In previous versions of Business Ops, its installation path was C:\Users\<Username>\AppData\Local\Programs\pbi-tips-business-ops\, which could be accessed by any process running on the machine. This struck us as somewhat insecure, so we decided to beef up the security. When we released Business Ops 2.0, we changed the installation path to C:\Program Files\PowerBI.tips Business Ops\, which requires elevated permissions to modify any files inside. This change increased the security of Business Ops, but those of you who are familiar with how file paths work can probably guess how it also had some other, unintended consequences. For those who aren’t, here’s what happened:
The installation path in previous versions did not have any spaces in it, and everything was working fine. But when we changed the installation path to one that includes spaces, several of the included External Tools in Business Ops stopped working. This wasn’t immediately obvious because it only affected the handful of External Tools which launch a PowerShell script by calling its absolute path.
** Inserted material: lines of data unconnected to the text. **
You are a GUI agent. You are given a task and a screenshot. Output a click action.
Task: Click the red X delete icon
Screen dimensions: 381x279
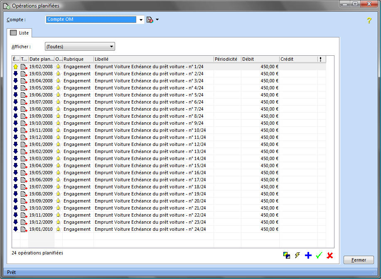[330, 256]
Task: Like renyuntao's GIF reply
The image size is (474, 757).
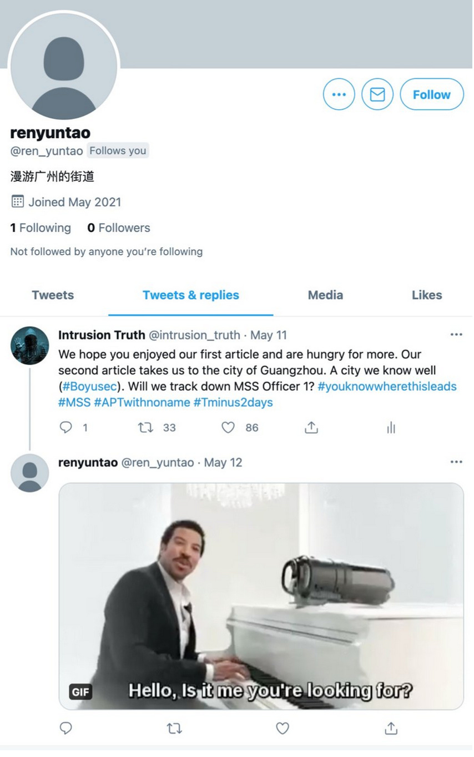Action: pyautogui.click(x=283, y=728)
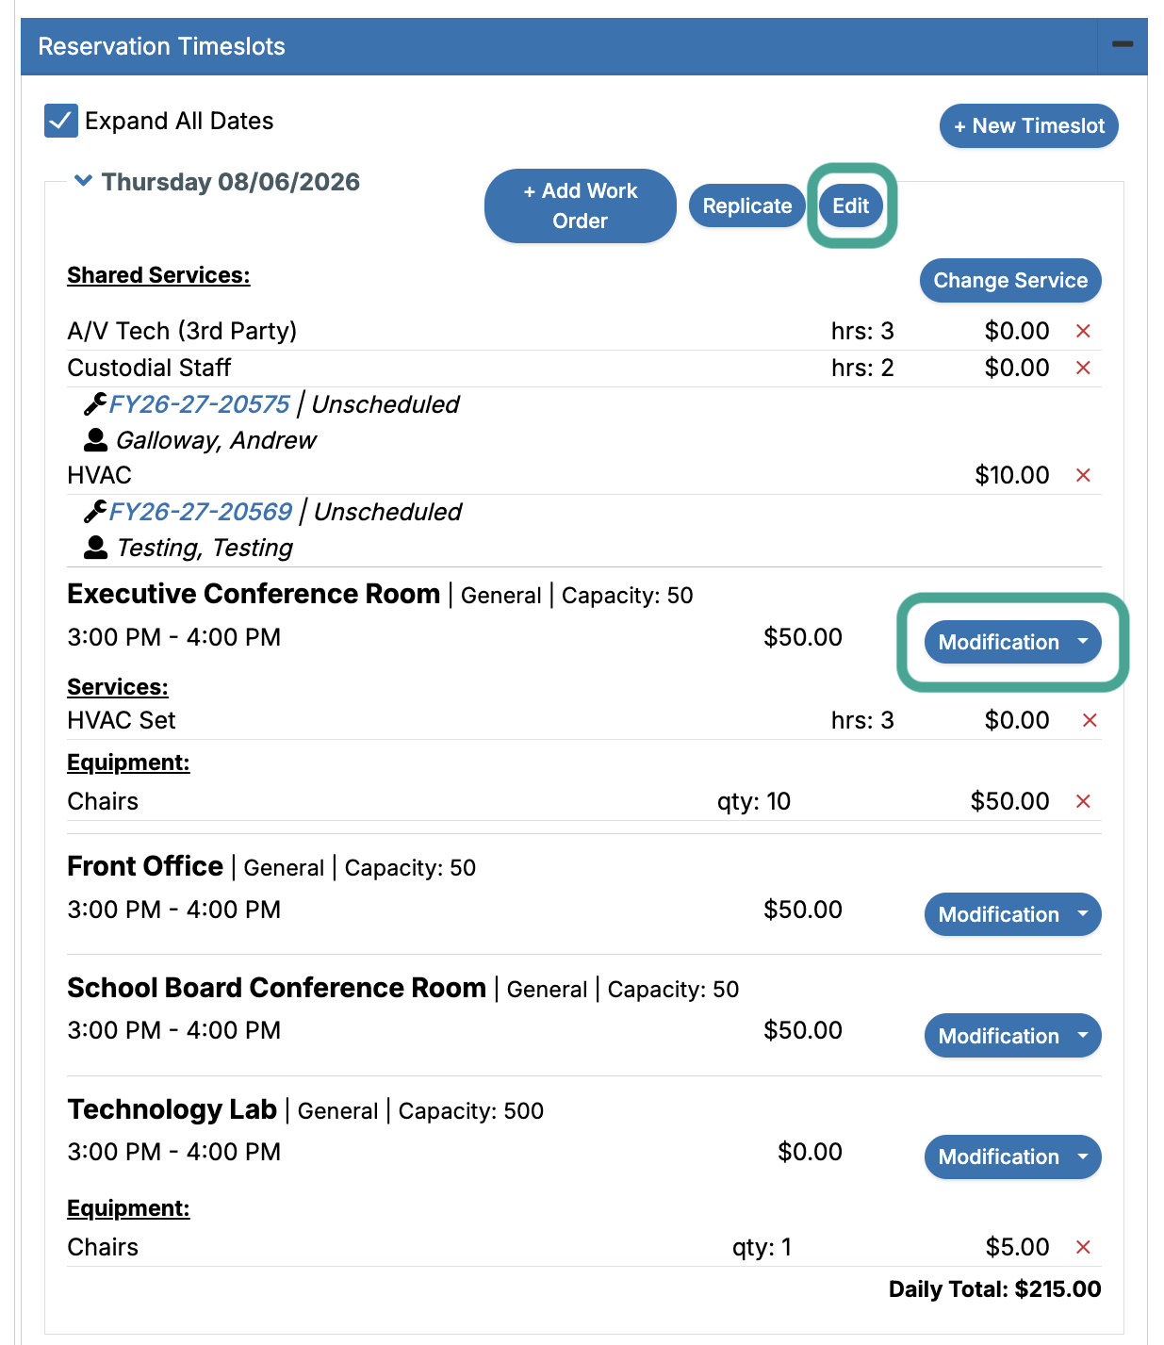Uncheck the Expand All Dates checkbox
Image resolution: width=1164 pixels, height=1345 pixels.
61,121
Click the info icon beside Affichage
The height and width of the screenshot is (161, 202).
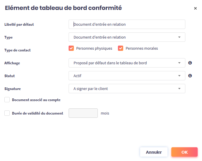pyautogui.click(x=190, y=63)
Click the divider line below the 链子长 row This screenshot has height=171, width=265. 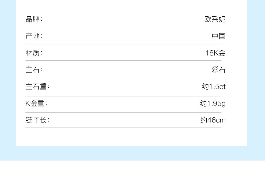(x=123, y=128)
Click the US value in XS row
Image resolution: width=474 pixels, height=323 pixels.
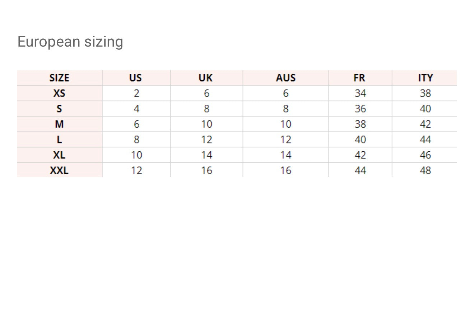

Once we identified the cause of the issue, the fix was pretty straightforward, and we got everything working again.
Thanks for reading!
James
If you like the content from PowerBI.Tips please follow us on all the social outlets. Stay up to date on all the latest features and free tutorials. Subscribe to our YouTube Channel. Or follow us on the social channels, Twitter and LinkedIn where we will post all the announcements for new tutorials and content.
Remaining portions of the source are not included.